Logit Pairing Methods Can Fool Gradient-Based Attacks

Presented at NeurIPS 2018 Workshop on Security in Machine Learning

Marius Mosbach, Maksym Andriushchenko, Thomas Trost, Matthias Hein, Dietrich Klakow

Saarland University and University of Tübingen

Main findings

The proposed logit regularization methods in "Adversarial Logit Pairing" distort the input loss surface which makes gradient-based attacks difficult.

We highlight that a proper evaluation of the adv. robustness is still an unresolved task. The PGD attack with the default settings is not necessarily a strong attack. Testing different attack hyperparameters (the number of iterations, stepsize) is crucial when evaluating the robustness of a new defense.

Performing many random restarts is very important when an attack deteriorates the loss surface. Below is an example of the loss values achieved by the PGD attack on different test points (a CLP model, MNIST). Using only 1 random restart (a standard practice) may be not sufficient to find an adversarial example. The vertical red line denotes the loss value −ln(0.1), which guarantees that for this and a higher value of the loss we find an adversarial example.

Results and models

In the table below, we provide our independently trained models on MNIST, CIFAR-10, and Tiny ImageNet together with the Fine-tuned Plain + ALP LL model released here.
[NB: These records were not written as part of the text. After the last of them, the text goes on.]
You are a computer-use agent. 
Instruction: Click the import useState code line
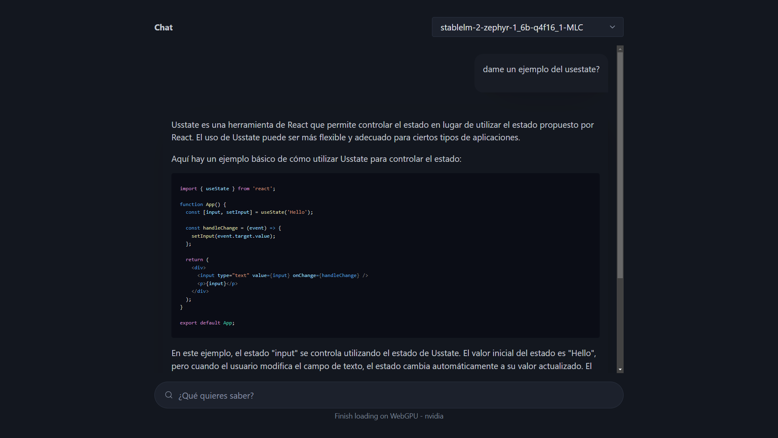(227, 189)
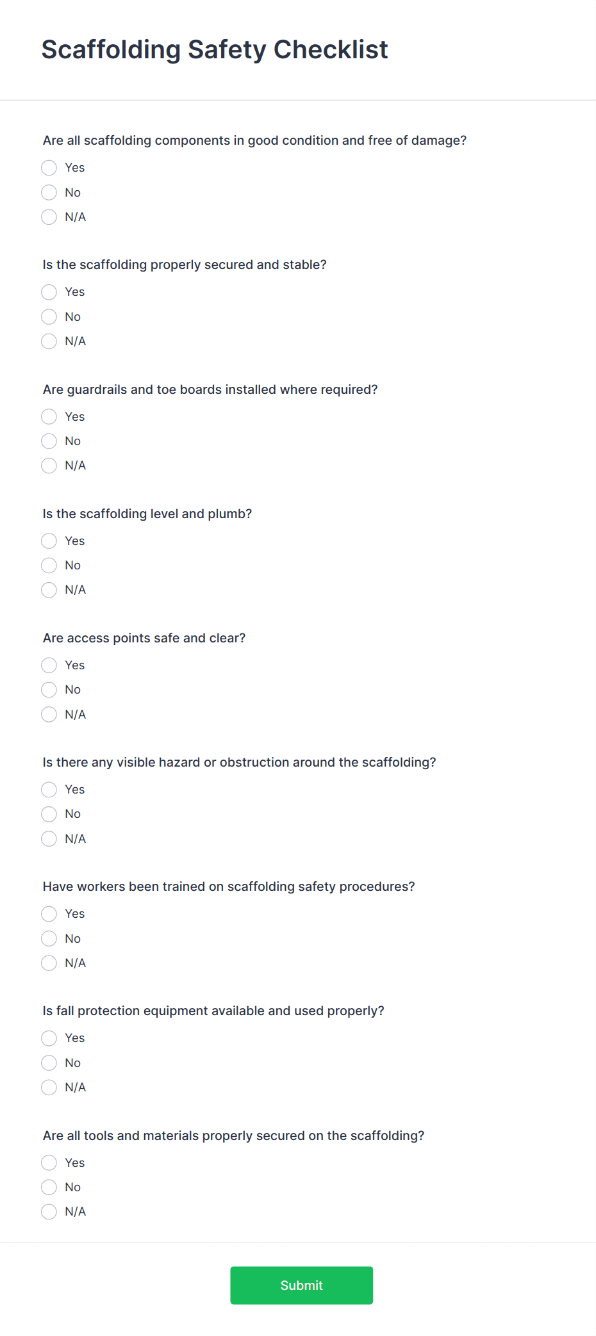The image size is (596, 1336).
Task: Mark No for tools and materials secured
Action: click(x=49, y=1187)
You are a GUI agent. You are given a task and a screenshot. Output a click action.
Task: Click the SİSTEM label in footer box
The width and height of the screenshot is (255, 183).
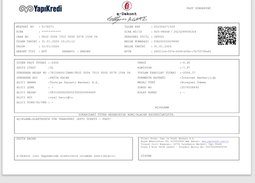coord(146,156)
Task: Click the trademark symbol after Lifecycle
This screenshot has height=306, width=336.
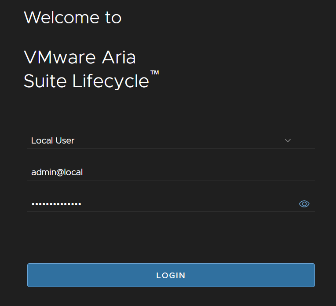Action: pyautogui.click(x=154, y=73)
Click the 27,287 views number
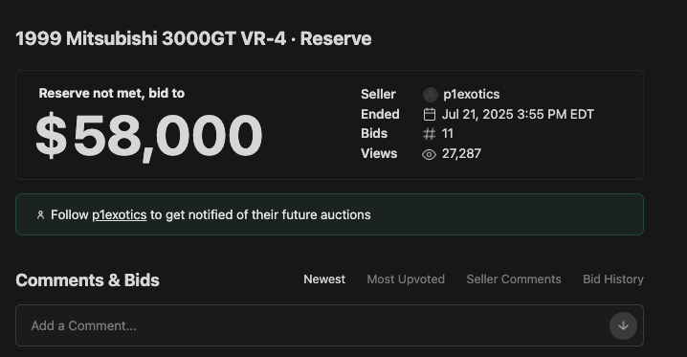This screenshot has width=687, height=357. tap(461, 154)
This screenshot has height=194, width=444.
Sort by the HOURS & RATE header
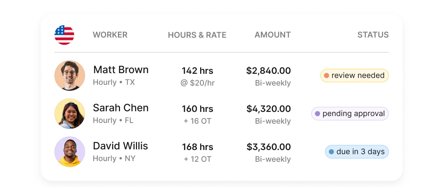[197, 35]
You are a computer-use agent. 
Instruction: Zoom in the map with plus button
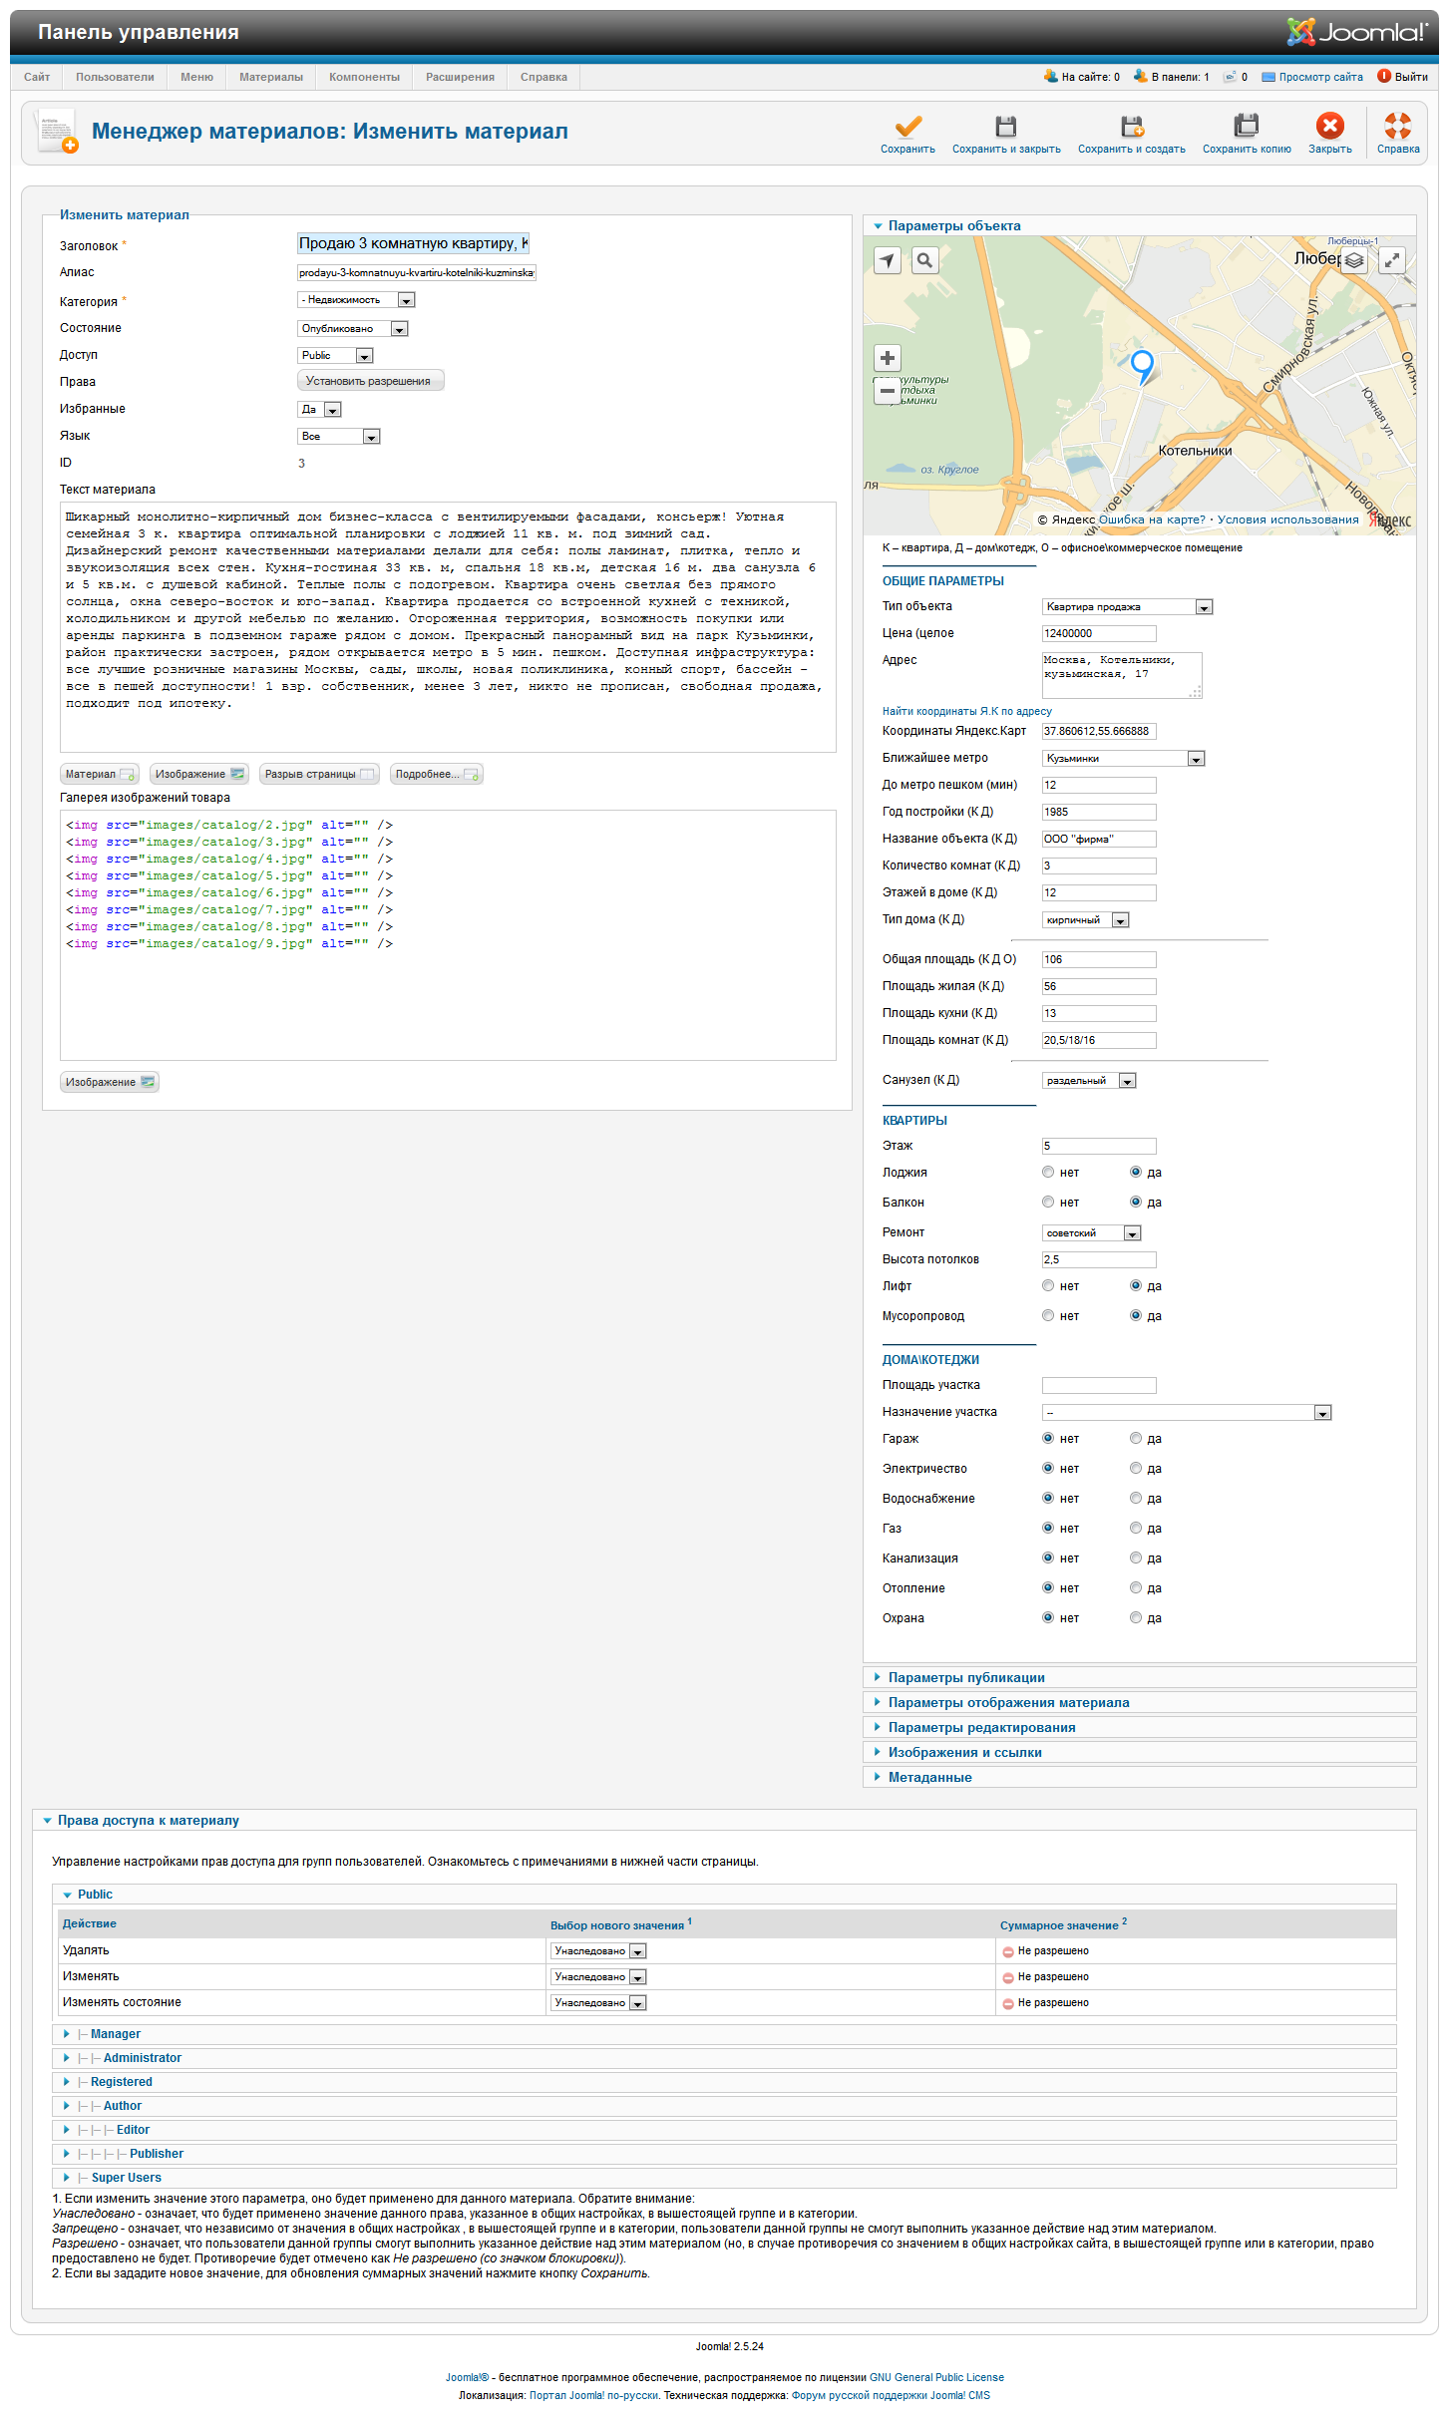tap(888, 358)
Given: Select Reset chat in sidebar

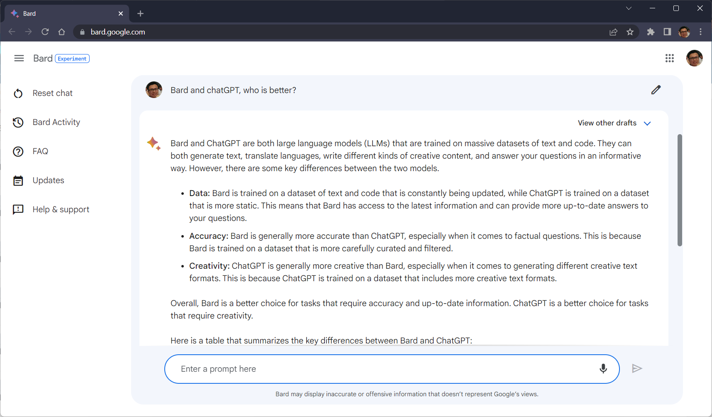Looking at the screenshot, I should (52, 93).
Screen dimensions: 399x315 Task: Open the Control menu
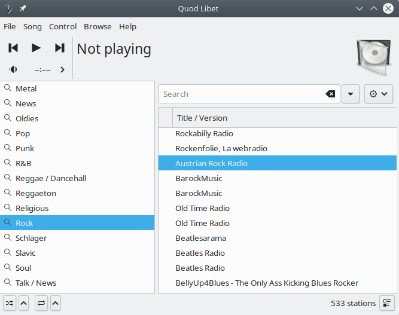click(x=63, y=26)
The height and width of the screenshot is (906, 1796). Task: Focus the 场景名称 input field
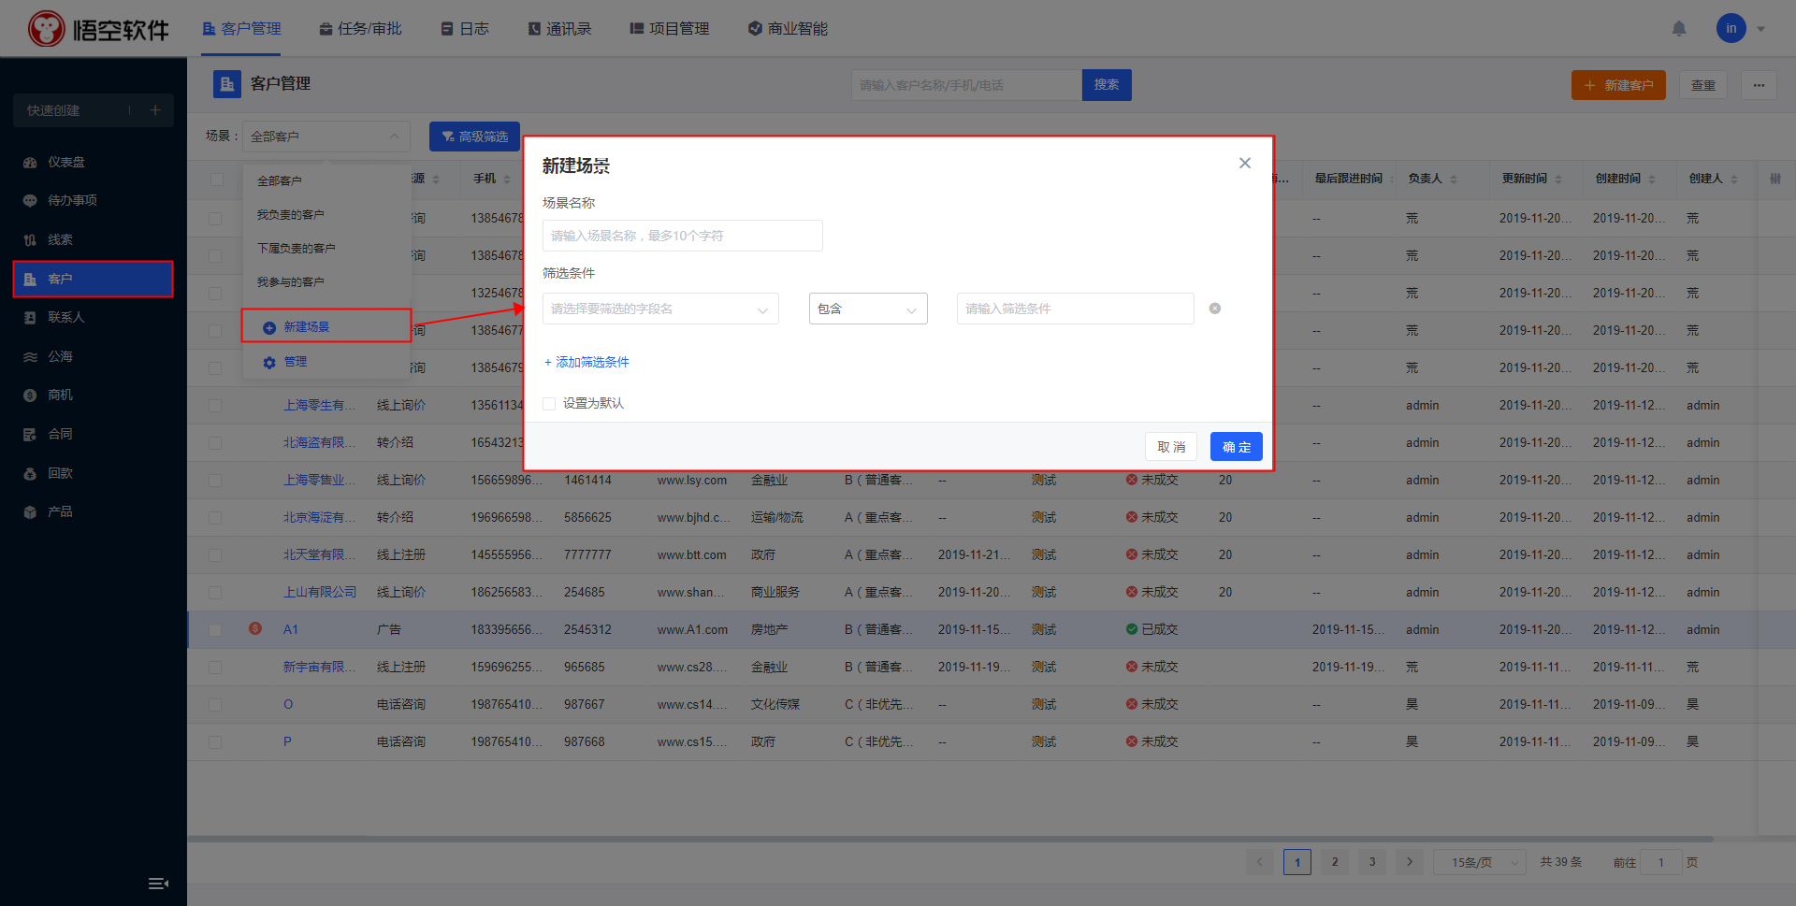coord(682,236)
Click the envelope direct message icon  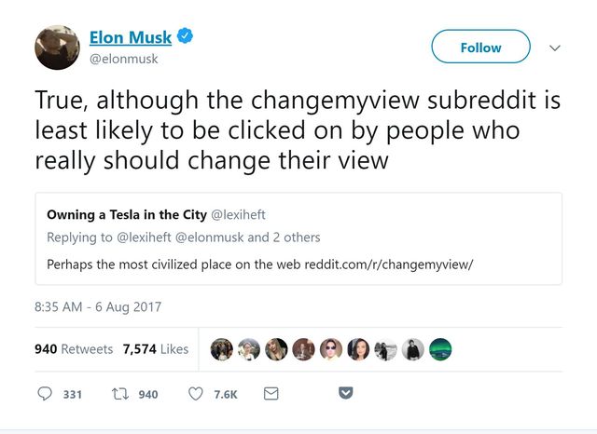pyautogui.click(x=271, y=394)
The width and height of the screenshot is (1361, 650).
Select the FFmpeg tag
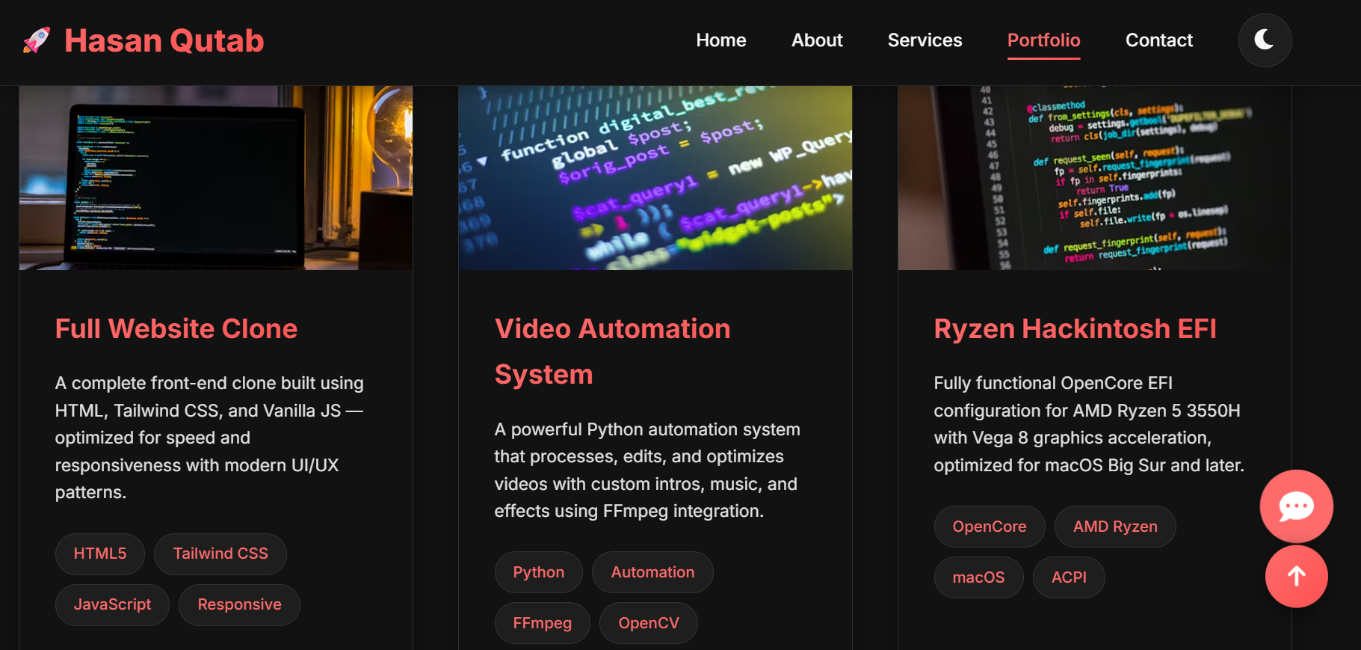click(542, 623)
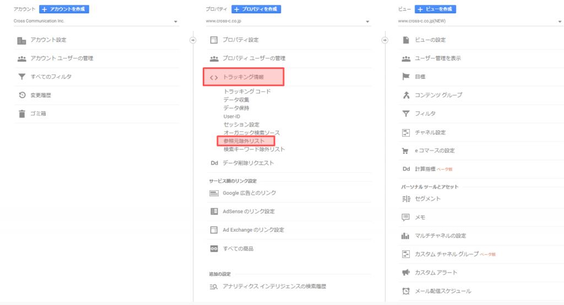This screenshot has height=305, width=564.
Task: Click the セグメント icon in view column
Action: coord(406,199)
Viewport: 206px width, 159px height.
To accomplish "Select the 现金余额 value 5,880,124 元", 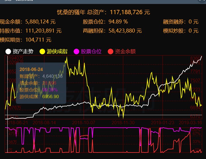I will pyautogui.click(x=41, y=22).
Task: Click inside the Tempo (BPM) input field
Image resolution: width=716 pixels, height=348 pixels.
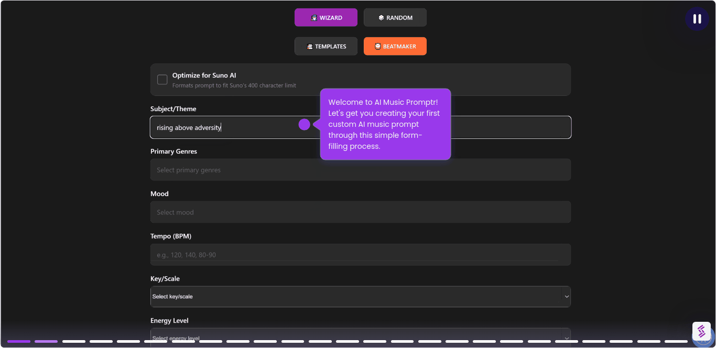Action: click(x=360, y=254)
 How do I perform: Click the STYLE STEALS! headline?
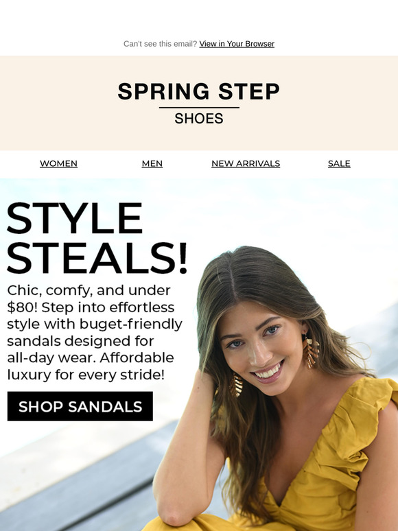(97, 238)
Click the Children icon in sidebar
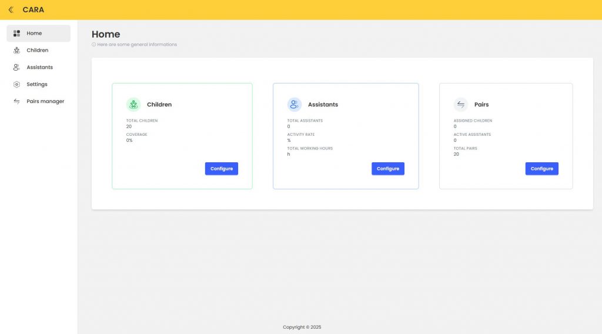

Note that we could break CLP, LSQ, and some ALP models only by using the PGD attack with many iterations and many random restarts. This is computationally expensive, thus an interesting direction is to come up with new attacks that can break such models with less computational efforts. For this purposes, we encourage researchers to use the models given below for an evaluation of new attacks.

MNIST

Model	Accuracy	Adversarial accuracy with the baseline attack	Adversarial accuracy with our strongest attack
Plain	99.2%	0.0%	0.0%
CLP	98.8%	62.4%	4.1%
LSQ	98.8%	70.6%	5.0%
Plain + ALP	98.5%	96.0%	88.9%
50% AT + ALP	98.3%	97.2%	89.9%
50% AT	99.1%	92.7%	88.2%
100% AT + ALP	98.4%	96.6%	85.7%
100% AT	98.9%	95.2%	88.0%

CIFAR-10

Model	Accuracy	Adversarial accuracy with the baseline attack	Adversarial accuracy with our strongest attack
Plain	83.0%	0.0%	0.0%
CLP	73.9%	2.8%	0.0%
LSQ	81.7%	27.0%	1.7%
Plain + ALP	71.5%	23.6%	10.7%
50% AT + ALP	70.4%	21.8%	10.5%
50% AT	73.8%	18.6%	7.3%
100% AT + ALP	65.7%	19.0%	6.4%
100% AT	65.7%	16.0%	6.7%

Tiny ImageNet

Model	Accuracy	Adversarial accuracy with the baseline attack	Adversarial accuracy with our strongest attack
Plain	53.0%	3.9%	0.4%
CLP	48.5%	12.2%	0.7%
LSQ	49.4%	12.8%	0.8%
Plain + ALP LL	53.5%	17.2%	0.8%
Fine-tuned Plain + ALP LL	72.0%	31.8%	3.6%
50% AT LL	46.3%	25.1%	9.4%
50% AT LL + ALP LL	45.2%	26.3%	13.5%
100% AT LL	41.2%	25.5%	16.3%
100% AT LL + ALP LL	37.0%	25.4%	16.5%

Requirements

For Tiny ImageNet code: TensorFlow 1.8 and Python 2.7
For MNIST and CIFAR-10 code: Tensorflow 1.8, PyTorch0.4, CleverHans 3.0.1, and Python 3.5
In order to set up Tiny ImageNet dataset in the correct format (tf.records), run tiny_imagenet.sh.

How to run the code

Tiny ImageNet code

You can find examples on how to run the code for Tiny ImageNet in the following scripts:

train.sh Trains a model from scratch.
eval.sh Evaluates an existing model (see the table for the particular Tiny ImageNet models). Note, that with this script you might not be able to reproduce the results from the paper exactly, since for those evaluations the random seed was not fixed. But the results are expected to be very close to the reported ones.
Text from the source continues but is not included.